DIRECTIONS FOR THIS TASK —
Please give back word for word the lines of the material below between the line containing "The height and" and the line containing "Open location pin for Linda school call", inclusive.

RECORDS SHOWN —
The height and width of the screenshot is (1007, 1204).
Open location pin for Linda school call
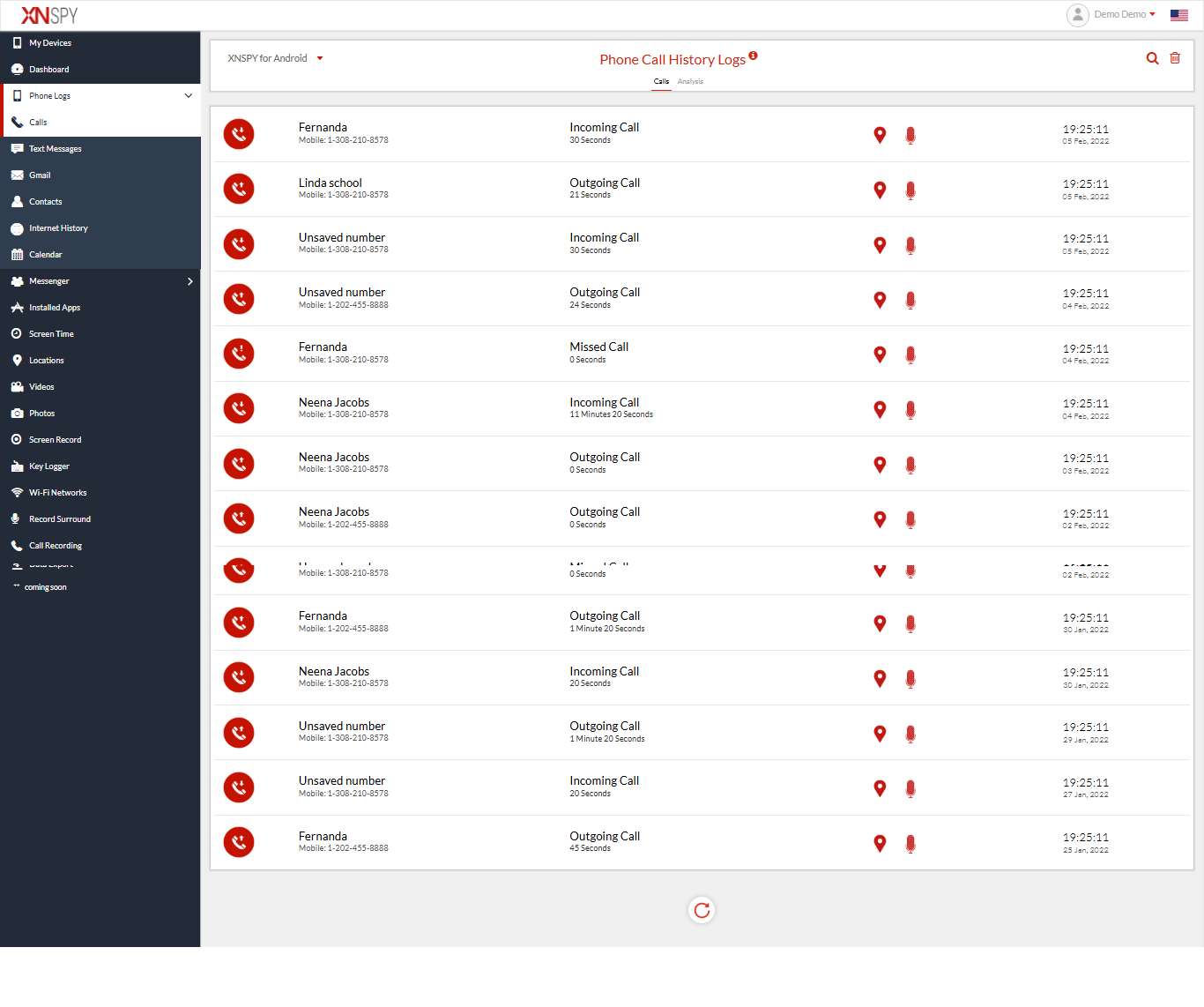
...
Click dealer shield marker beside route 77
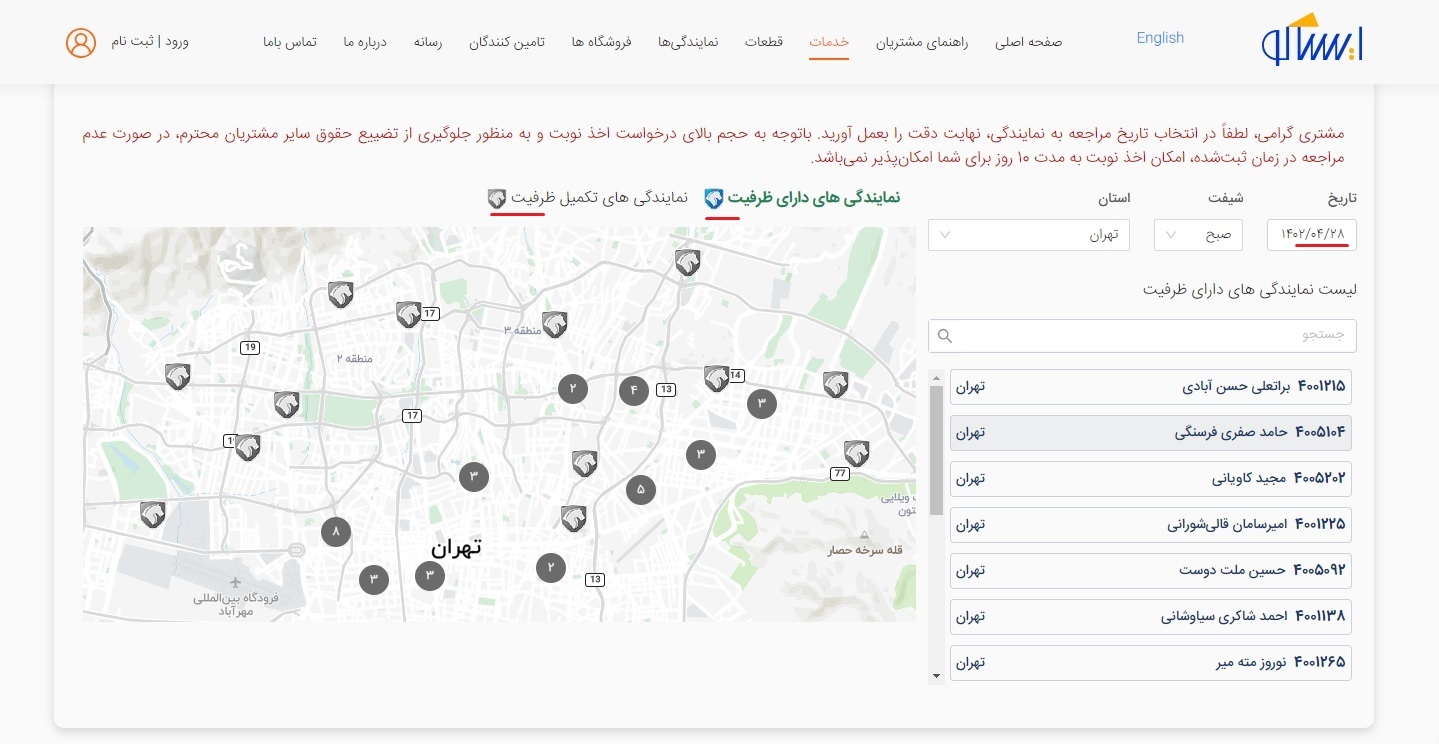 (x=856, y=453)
...
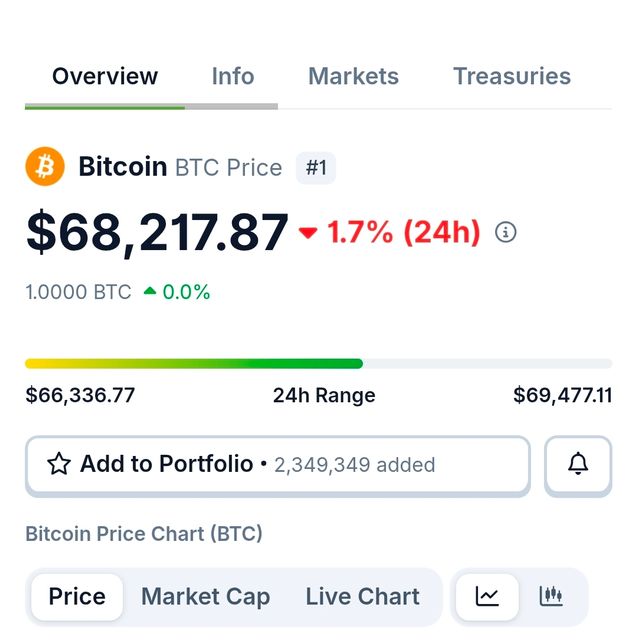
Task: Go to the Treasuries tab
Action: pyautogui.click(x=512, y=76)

RESULT FOR THIS TASK —
The height and width of the screenshot is (1007, 1204).
Open location pin for Linda school call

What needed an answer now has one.